TASK >> The following data has a line with "The width and height of the screenshot is (1280, 567)." and a line with "You are a computer-use agent. 1376x753". Write out exactly those lines and all the lines between them.

[Opening EXERCISE MATERIAL section]

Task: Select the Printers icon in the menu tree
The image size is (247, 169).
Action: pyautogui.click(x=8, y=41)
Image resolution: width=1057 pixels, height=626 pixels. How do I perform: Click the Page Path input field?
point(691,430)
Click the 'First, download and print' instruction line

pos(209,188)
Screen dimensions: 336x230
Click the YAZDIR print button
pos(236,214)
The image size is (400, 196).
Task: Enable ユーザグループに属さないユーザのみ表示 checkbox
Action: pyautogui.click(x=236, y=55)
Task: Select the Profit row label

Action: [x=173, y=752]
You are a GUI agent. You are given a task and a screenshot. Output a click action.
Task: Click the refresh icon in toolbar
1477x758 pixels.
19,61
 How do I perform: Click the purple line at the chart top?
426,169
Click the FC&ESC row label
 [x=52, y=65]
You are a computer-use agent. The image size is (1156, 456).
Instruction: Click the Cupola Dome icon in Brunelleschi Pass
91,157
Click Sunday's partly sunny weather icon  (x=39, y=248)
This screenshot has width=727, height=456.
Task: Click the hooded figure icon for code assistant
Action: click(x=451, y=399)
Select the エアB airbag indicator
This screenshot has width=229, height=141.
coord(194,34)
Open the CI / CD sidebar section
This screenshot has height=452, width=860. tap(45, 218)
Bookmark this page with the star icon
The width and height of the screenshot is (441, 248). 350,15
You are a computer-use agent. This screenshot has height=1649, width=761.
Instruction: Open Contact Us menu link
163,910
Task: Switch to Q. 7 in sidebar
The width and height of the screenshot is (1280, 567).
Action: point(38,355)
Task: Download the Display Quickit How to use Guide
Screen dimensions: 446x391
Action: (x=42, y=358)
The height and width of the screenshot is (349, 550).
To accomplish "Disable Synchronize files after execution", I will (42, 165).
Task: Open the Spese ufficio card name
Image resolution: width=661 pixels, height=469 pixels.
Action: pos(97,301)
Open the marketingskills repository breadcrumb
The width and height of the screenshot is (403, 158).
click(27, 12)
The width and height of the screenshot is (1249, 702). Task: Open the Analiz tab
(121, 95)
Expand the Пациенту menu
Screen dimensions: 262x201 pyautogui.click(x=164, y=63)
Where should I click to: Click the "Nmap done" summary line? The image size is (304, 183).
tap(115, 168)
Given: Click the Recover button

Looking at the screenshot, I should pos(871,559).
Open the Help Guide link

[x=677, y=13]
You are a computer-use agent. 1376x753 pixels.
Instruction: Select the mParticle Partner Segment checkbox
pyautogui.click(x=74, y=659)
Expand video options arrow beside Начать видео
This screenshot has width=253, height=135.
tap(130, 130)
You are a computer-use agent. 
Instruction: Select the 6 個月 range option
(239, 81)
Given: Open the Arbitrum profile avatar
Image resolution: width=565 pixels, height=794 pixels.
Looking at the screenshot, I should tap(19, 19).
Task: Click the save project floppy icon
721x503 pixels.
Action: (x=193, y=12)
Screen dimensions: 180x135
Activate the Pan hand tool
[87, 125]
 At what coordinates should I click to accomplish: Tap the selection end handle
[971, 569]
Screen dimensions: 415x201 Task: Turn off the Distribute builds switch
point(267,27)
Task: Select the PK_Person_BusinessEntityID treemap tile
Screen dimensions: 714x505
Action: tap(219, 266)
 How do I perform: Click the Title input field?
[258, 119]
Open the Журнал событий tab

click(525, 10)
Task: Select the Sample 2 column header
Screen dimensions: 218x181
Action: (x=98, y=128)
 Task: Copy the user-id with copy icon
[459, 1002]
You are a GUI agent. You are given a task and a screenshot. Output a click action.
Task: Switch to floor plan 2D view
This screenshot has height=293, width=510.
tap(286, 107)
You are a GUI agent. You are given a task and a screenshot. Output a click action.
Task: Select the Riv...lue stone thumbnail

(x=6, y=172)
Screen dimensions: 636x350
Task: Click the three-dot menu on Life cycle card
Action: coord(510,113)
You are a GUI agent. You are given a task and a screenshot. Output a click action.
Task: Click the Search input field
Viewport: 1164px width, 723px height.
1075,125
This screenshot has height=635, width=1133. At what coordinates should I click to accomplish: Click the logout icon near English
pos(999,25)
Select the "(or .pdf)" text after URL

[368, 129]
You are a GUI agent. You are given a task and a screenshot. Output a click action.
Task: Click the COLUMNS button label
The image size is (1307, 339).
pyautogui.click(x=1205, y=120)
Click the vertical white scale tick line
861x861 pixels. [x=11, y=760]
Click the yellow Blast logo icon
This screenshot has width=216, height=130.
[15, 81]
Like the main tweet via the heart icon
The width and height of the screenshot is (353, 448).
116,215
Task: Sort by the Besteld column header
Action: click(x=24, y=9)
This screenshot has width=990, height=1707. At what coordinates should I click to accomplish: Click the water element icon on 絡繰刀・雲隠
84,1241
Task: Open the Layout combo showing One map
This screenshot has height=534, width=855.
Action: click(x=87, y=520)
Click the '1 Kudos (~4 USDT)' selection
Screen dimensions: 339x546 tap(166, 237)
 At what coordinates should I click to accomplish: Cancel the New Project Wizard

[Closing EXERCISE MATERIAL section]

COMPLETED EXERCISE >>
The width and height of the screenshot is (1280, 567).
Action: point(38,355)
Task: Download the Display Quickit How to use Guide
Screen dimensions: 446x391
Action: (x=42, y=358)
The height and width of the screenshot is (349, 550).
To accomplish "Disable Synchronize files after execution", I will (42, 165).
Task: Open the Spese ufficio card name
Image resolution: width=661 pixels, height=469 pixels.
Action: pos(97,301)
Open the marketingskills repository breadcrumb
The width and height of the screenshot is (403, 158).
click(27, 12)
The width and height of the screenshot is (1249, 702). Task: Open the Analiz tab
(121, 95)
Expand the Пациенту menu
Screen dimensions: 262x201 pyautogui.click(x=164, y=63)
Where should I click to: Click the "Nmap done" summary line? The image size is (304, 183).
tap(115, 168)
Given: Click the Recover button

Looking at the screenshot, I should pos(871,559).
Open the Help Guide link

[x=677, y=13]
You are a computer-use agent. 1376x753 pixels.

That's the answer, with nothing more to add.